Titled “Asynchronous Decentralized Bayesian Optimization for Large Scale Hyperparameter Optimization,” the award-winning paper uses the Polaris supercomputer housed at the Argonne Leadership Computing Facility (ALCF) to present a new, overhead-reducing approach to Bayesian optimization, which is a technique for optimizing the hyperparameters of deep neural networks (DNN).
Lead author Romain Egele, a research aide at Argonne, shared the Best Paper Award with Isabelle Guyon, Director of Research at Google, as well as with Venkatram Vishwanath, Data Science Team Lead at the ALCF, and Prasanna Balaprakash, Director of AI Programs and Distinguished R&D Scientist at ORNL.

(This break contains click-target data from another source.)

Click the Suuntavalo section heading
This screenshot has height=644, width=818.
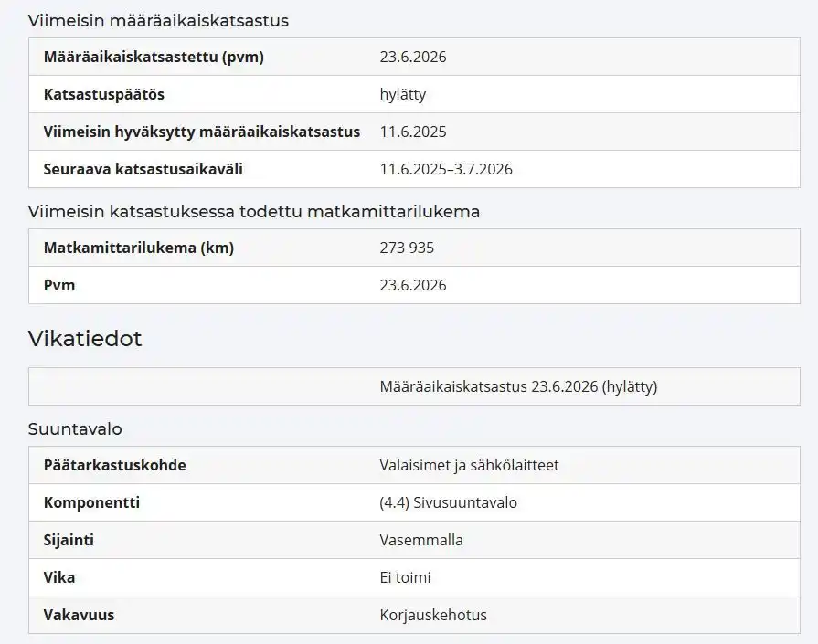75,429
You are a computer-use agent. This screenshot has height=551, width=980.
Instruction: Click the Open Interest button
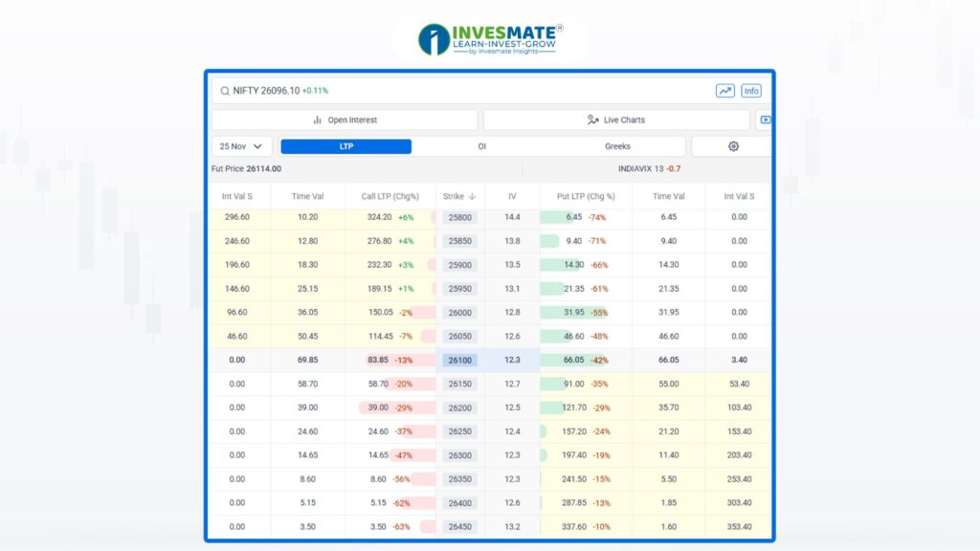(x=345, y=121)
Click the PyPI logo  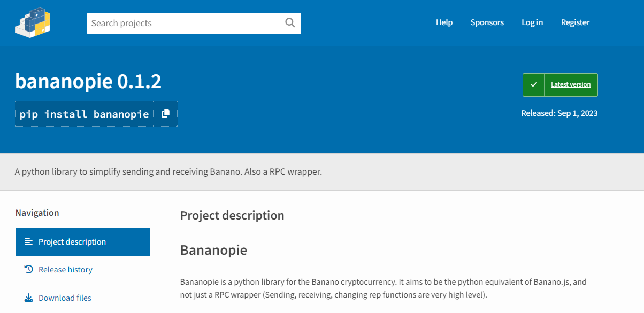(x=32, y=22)
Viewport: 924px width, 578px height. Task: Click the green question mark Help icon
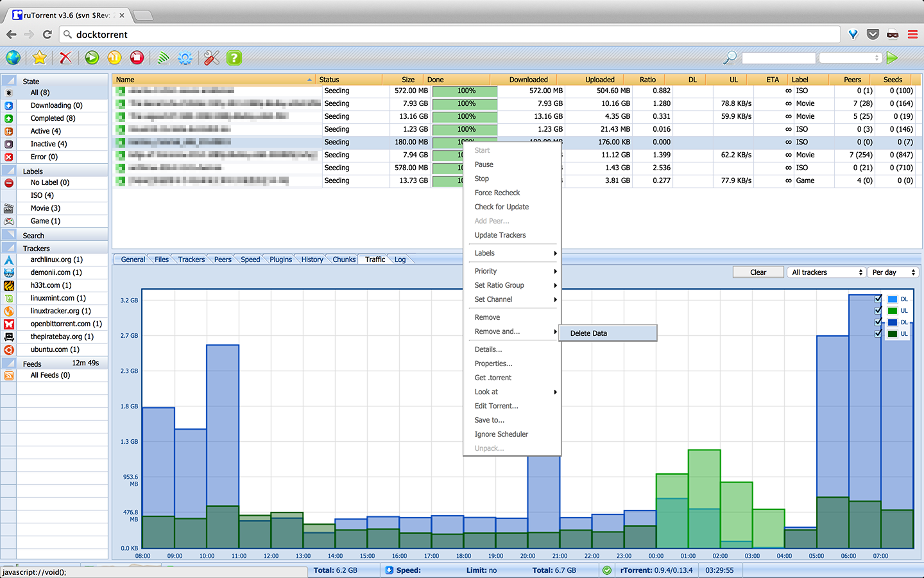click(234, 58)
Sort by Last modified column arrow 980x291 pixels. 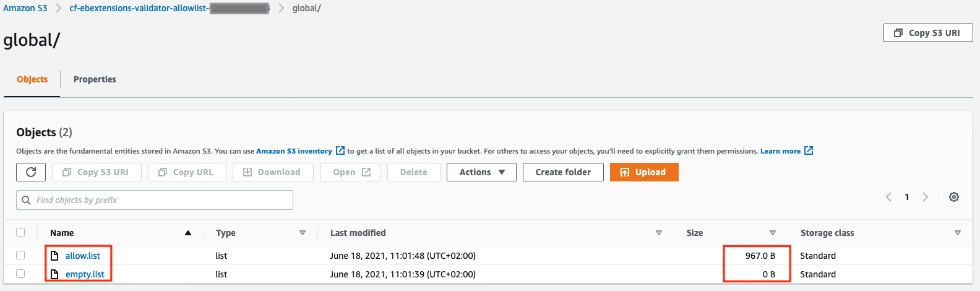click(659, 233)
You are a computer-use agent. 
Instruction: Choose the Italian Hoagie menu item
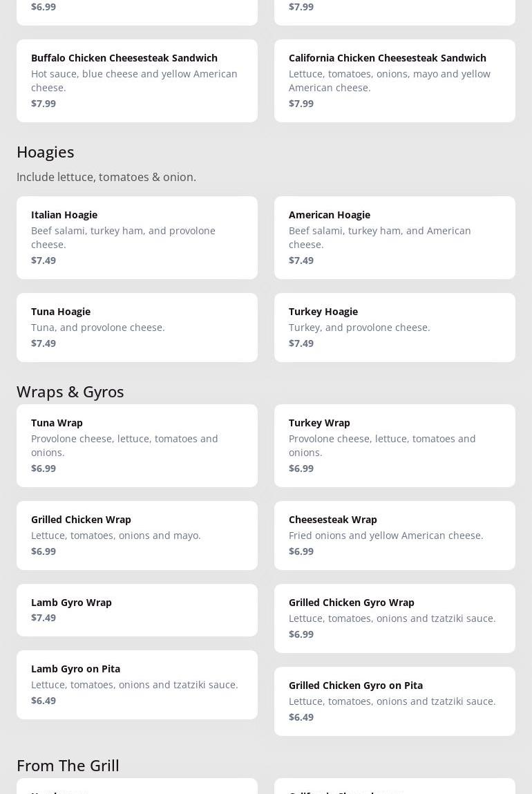137,238
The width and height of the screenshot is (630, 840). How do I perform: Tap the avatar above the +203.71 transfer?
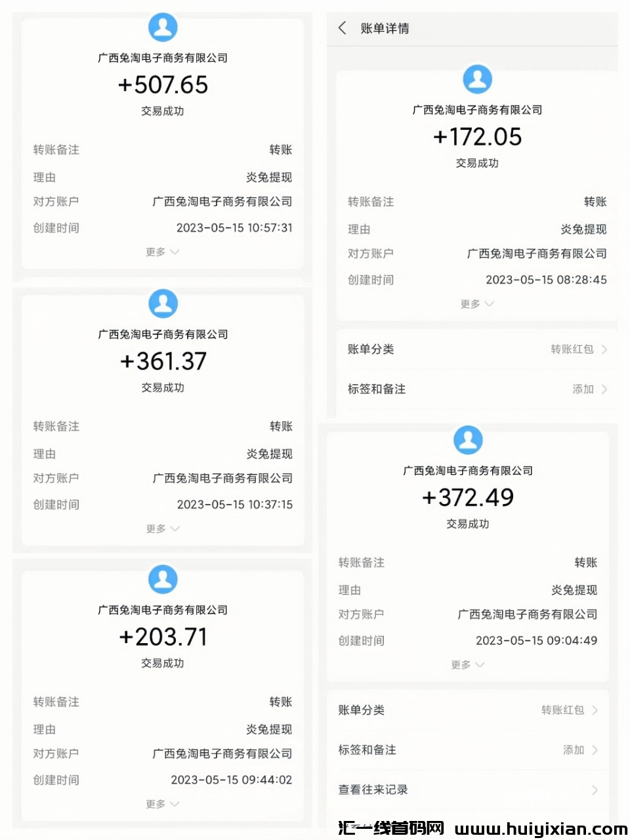[163, 579]
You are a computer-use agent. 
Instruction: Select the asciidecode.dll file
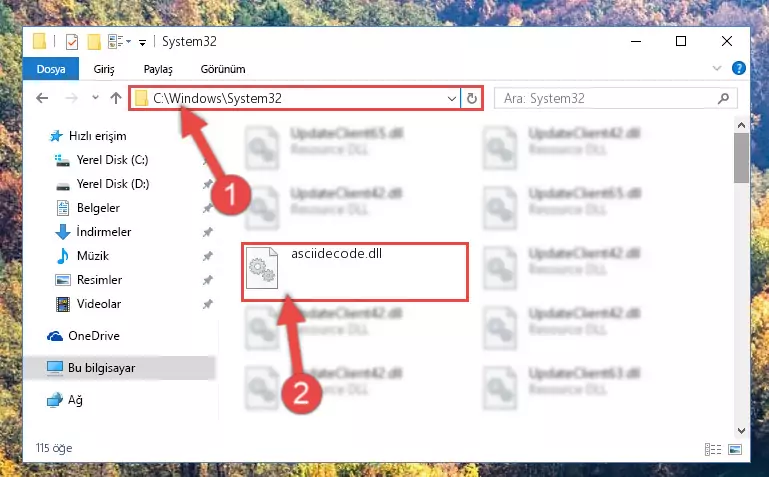[x=355, y=271]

Bayesian optimization is used as a common solution to black box optimization problems that arise in various machine learning tasks, but its most common implementation, the “single manager, multiple worker” utilization approach, suffers from inefficient scaling. Scaling problems can hinder accuracy and convergence speed, as demonstrated by the gains the new, decentralized method introduced in the paper offers relative to central management—making solutions increasingly important across scientific disciplines as exascale systems emerge as the new standard for high-performance computing.

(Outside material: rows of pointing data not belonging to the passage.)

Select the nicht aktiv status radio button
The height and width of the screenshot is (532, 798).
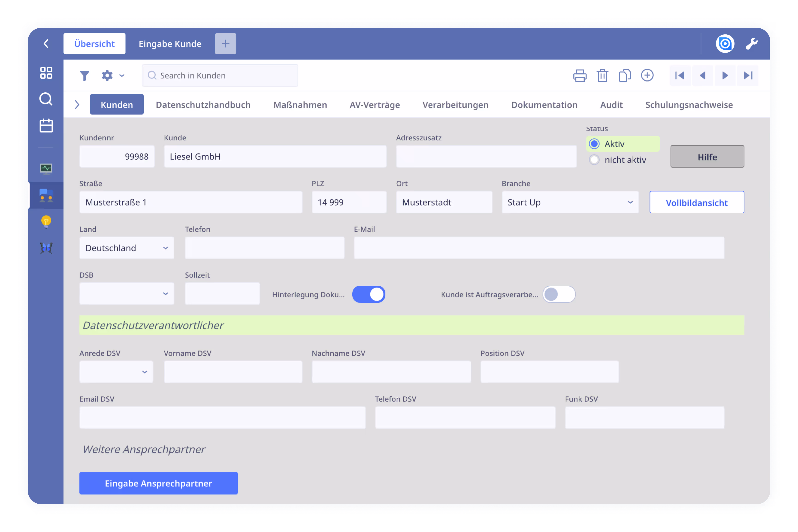594,159
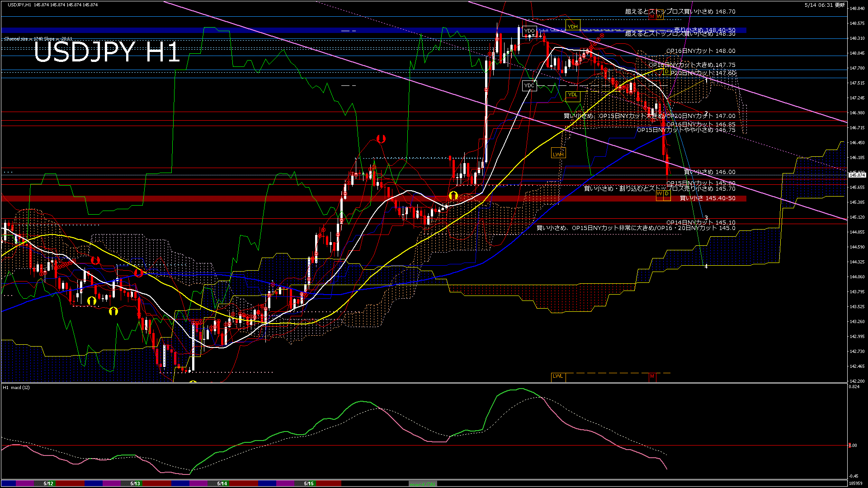Click the H1 macd (12) indicator title
Viewport: 868px width, 488px height.
click(x=16, y=387)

“Our new Bayesian optimization method improves solution quality and the speed of hyperparameter optimization via optimized utilization of resources in the evaluation of black box functions. This is achieved through decentralized management, as opposed to using a single central manager,” Egele explained. “As researchers begin to transition to exascale systems, decentralized-management setups stand to benefit a wide range of use cases including fine tuning foundation models for science.”
These use cases include simulator calibration, scientific simulation optimization, automated search of machine learning pipelines, software tuning, and tuning of neural network architectures and hyperparameters.
Comparing their approach with traditional centralized Bayesian optimization, the researchers examined the benefits of employing decentralized architecture through an empirical analysis.
“As described in our paper, we were able to scale our decentralized Bayesian optimization method with full efficiency to the entirety of the ALCF’s Polaris supercomputer,” Egele said. “Given the high overhead costs associated with traditional Bayesian optimization, this helps address a major problem with resource utilization when dealing with DNN model training and hyperparameter optimization in high-performance computing environments.”
The ALCF is a U.S. DOE Office of Science user facility located at Argonne National Laboratory. This research is funded by coauthor Balaprakash’s DOE Advanced Scientific Computing Research (ASCR) Early Career Research Project “Scalable Data-Efficient Learning for Scientific Domains,” used ALCF resources, and is based on work supported by the U.S. DOE Office of Science ASCR program under Contract No. DE-AC02-06CH11357. The material is based upon work supported by ANR Chair of Artificial Intelligence HUMANIA ANR-19-CHIA-0022 and TAILOR EU Horizon 2020 grant 952215.